Active Voice: The Power of Fitness
By Francisco B. Ortega, Ph.D., and Michael Sjöström, M.D., Ph.D.

Viewpoints presented in SMB commentaries reflect opinions of the authors and do not necessarily reflect positions or policies of ACSM.

Francisco B. Ortega, Ph.D., is a Research Associate Fellow at Karolinska Institutet in Sweden and at the University of Granada in Spain. His research focus includes the study of physical activity and fitness and their associations with physiological and psychological health outcomes. Michael Sjöström, M.D., Ph.D., is the head of the Unit for Preventive Nutrition at Karolinska Institutet in Sweden. His research focus includes the improvement of current methodology to objectively assess physical activity and fitness at the population level, as well as to investigate applications of physical activity as a public health tool. This commentary presents Ortega’s and Sjöström’s views associated with the research article they and their colleagues published in the Oct. 2011 Medicine & Science in Sports & Exercise® (MSSE).

Physical fitness is a set of attributes related to a person’s capacity to perform physical activity. Among the different physical fitness components that have been studied in relation to health, the component most intensively studied is cardiorespiratory fitness. Since the classical studies conducted by professors Jerry Morris and Ralph Paffenbarger, there have been an enormous number of investigations, particularly those led by Steve Blair, using data from the Aerobic Center Longitudinal Study. This research has consistently shown that cardiorespiratory fitness is one of the most powerful predictors of all-cause and cardiovascular disease morbidity and mortality. The meta-analysis published by Kodama et al. in JAMA on cardiorespiratory fitness in relation to morbidity and mortality, and many other recent studies published in top medical journals, highlight the clinical relevance of cardiorespiratory fitness assessment. In this context, our group has coordinated the EU-funded ALPHA project (Assessing Levels of Physical Activity and fitness at population level). After two to three years of systematically reviewing the available evidence, developing tools and consulting with international experts, the ALPHA project led us to develop an evidence-based ALPHA fitness test battery, which is freely available (including videos) on the ALPHA website.

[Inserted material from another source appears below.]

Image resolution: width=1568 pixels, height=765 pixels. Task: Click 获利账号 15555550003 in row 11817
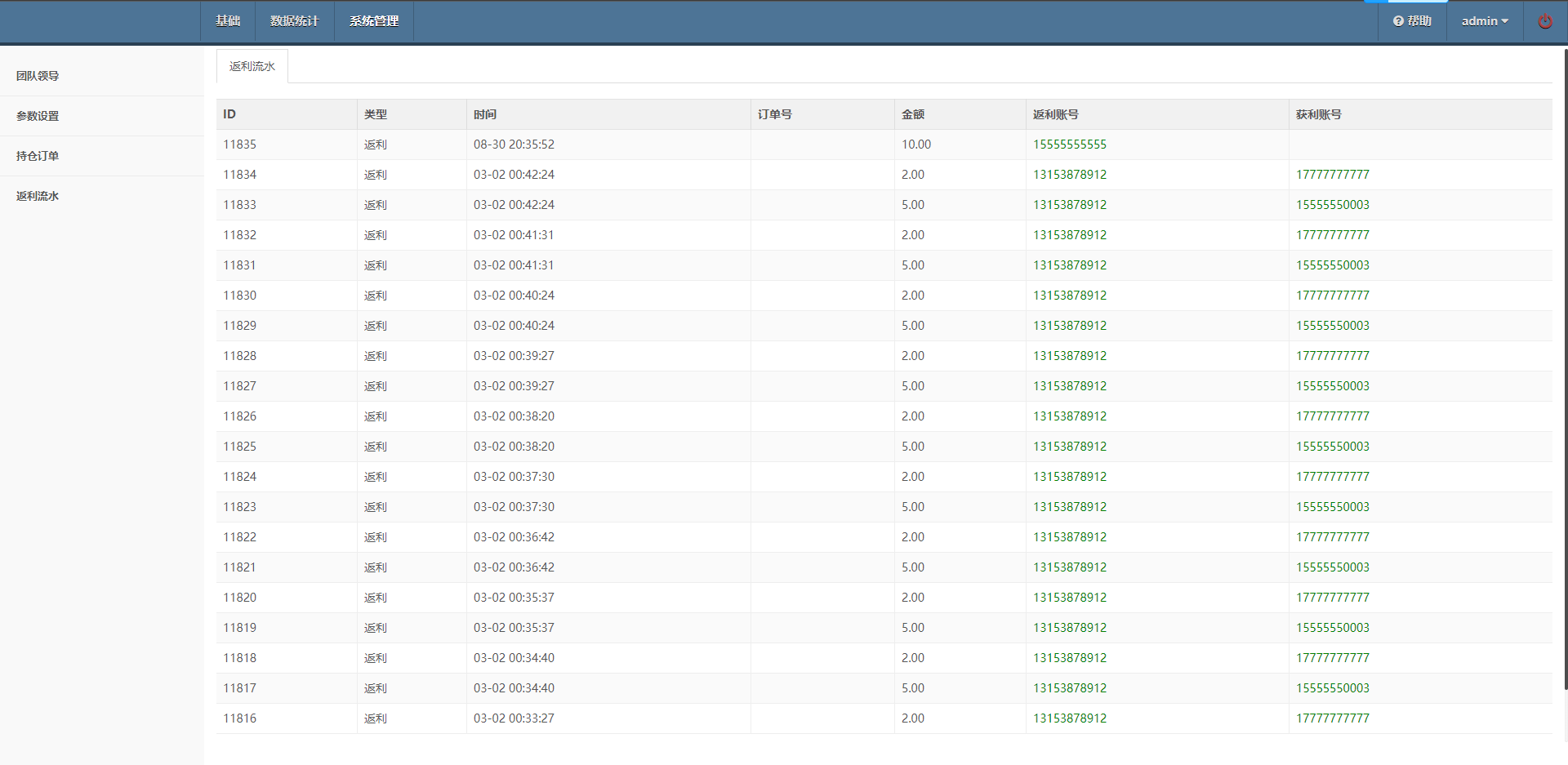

We want to use this opportunity to encourage physical fitness assessment in epidemiological studies, sport and health centers, and schools as a powerful indicator of health status. Since we are aware that fitness testing might not be feasible in certain situations, our group explored the potential of a self-reported fitness measure, namely IFIS, the International Fitness Scale. We observed that IFIS is a useful, valid and reliable self-reported tool to subjectively assess health-related physical fitness in youth. IFIS is currently available in nine different languages (English, Spanish, French, German and Austrian German, Greek, Flemish, Hungarian, Italian, and Swedish) and can be freely accessed at www.helenastudy.com/IFIS.

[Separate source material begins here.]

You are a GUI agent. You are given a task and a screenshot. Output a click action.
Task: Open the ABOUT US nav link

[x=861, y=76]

In our recent study published in MSSE, the longitudinal relationship between cardiorespiratory fitness and health outcomes has been further supported. Based on data from Estonian and Swedish children who were originally part of the European Youth Heart Study, we observed that improvements in fitness from childhood to adolescence (five-year follow-up) were associated with a reduction in the risk of developing overweight/obesity. Because individual changes in fitness are strongly correlated with changes in daily energy expenditure and physical activity, change in fitness from one time point to another is a good marker of change in physical activity.

Based on our findings and currently available literature, we believe that promoting fitness through physical activity from early stages of life is a promising strategy to fight against overweight and obesity, as well as to improve physical and mental health of individuals.